PROBLEM REQUIREMENTS>
Please copy every line of the items below that contains the word "height". Case counts.

RECORDED INFORMATION>

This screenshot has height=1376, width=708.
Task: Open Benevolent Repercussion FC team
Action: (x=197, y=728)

--

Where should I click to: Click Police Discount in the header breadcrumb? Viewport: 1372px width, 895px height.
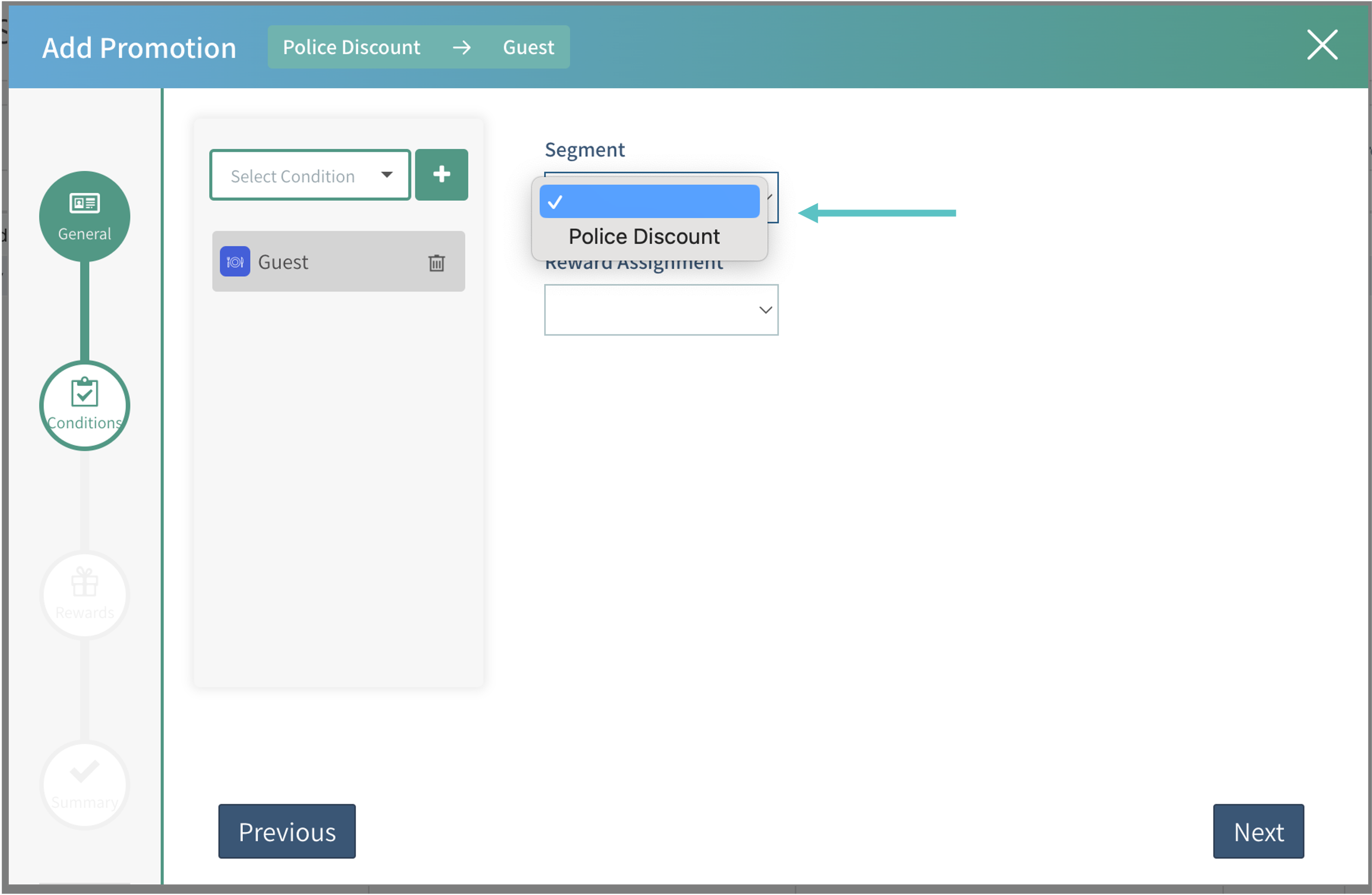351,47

OUTPUT OF THE TASK>
This screenshot has height=1376, width=708.
Where should I click to: Click Police Discount in the header breadcrumb? Viewport: 1372px width, 895px height.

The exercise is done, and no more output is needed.